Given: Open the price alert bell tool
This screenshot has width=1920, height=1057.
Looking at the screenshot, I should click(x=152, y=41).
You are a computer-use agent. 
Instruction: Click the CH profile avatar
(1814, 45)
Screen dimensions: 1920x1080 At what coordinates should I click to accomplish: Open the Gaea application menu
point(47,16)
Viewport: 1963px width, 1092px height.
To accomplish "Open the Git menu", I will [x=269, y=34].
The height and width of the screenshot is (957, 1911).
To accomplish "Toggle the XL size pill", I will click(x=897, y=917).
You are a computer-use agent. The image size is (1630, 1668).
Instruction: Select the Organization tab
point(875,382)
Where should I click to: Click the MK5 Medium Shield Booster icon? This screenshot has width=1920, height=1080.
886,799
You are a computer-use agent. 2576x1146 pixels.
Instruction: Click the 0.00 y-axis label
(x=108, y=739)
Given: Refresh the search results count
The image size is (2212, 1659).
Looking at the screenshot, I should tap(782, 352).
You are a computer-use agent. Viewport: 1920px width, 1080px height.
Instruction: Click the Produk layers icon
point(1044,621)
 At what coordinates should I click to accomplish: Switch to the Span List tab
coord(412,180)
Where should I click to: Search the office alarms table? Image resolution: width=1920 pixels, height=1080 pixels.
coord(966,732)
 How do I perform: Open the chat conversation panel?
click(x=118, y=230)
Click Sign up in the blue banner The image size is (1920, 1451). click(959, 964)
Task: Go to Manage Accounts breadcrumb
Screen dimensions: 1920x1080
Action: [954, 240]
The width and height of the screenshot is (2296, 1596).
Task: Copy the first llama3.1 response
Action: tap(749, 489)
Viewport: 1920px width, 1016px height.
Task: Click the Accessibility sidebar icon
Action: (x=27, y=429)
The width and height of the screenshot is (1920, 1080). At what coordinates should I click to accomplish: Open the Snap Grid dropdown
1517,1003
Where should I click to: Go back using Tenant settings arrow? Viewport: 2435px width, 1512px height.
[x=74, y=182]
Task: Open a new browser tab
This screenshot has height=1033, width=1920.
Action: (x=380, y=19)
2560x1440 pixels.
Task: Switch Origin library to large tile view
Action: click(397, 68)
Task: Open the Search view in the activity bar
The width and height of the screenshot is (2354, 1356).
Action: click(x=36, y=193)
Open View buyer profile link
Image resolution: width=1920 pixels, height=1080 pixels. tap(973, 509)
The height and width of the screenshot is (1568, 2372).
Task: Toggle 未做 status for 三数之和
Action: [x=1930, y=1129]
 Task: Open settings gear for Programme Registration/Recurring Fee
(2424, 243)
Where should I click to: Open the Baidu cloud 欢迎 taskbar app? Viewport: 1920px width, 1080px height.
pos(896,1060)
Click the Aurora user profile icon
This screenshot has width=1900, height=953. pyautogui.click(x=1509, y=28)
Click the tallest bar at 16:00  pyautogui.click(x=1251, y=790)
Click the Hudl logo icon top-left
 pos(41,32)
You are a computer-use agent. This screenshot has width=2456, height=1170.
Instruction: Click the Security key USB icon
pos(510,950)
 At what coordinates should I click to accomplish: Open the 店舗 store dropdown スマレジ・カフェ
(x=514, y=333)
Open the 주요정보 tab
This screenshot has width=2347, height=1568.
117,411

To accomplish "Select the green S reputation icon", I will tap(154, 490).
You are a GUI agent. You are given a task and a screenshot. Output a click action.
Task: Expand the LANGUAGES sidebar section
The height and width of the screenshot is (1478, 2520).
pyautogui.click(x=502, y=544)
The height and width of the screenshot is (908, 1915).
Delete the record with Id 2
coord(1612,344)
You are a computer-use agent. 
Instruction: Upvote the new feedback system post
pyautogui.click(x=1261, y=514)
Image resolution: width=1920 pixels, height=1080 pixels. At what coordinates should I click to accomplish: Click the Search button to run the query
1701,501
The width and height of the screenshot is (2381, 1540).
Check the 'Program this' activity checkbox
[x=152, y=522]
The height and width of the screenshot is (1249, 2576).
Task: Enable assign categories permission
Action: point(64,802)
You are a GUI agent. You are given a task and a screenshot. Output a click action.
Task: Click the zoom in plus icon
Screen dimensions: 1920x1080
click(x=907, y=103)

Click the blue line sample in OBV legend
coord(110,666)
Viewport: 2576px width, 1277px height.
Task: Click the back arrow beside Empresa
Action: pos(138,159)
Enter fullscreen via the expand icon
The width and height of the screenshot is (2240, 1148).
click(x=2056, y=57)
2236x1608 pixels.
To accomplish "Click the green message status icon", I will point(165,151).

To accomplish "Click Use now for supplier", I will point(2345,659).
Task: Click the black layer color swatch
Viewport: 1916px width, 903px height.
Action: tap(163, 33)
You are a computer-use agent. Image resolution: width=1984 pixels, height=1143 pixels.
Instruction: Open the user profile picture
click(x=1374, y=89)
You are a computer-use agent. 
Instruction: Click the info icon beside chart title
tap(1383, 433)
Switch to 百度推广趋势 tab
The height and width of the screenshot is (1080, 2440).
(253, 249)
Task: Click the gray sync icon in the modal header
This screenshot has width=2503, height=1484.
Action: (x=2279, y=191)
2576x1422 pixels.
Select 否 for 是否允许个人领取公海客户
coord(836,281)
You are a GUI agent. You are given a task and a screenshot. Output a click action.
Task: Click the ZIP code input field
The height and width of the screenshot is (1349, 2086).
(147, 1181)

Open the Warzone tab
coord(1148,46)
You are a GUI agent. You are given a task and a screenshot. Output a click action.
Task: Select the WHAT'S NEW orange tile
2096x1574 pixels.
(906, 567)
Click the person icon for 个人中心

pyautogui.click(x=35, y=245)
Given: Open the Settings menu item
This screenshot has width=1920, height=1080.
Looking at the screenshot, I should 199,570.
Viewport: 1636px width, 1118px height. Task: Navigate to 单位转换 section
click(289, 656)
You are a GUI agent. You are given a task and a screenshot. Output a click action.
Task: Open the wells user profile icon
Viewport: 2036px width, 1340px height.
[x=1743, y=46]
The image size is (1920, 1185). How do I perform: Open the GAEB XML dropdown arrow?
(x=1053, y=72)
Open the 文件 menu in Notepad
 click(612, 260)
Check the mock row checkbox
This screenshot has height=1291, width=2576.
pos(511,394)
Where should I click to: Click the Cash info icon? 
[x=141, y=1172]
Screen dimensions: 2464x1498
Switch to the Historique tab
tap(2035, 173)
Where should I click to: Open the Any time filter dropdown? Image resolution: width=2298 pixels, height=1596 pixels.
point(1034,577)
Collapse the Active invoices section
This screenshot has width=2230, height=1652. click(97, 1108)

→ What is expected
When a line of the material above contains the string "computer", it counts. State the total and nothing more.

→ Answer to the problem
8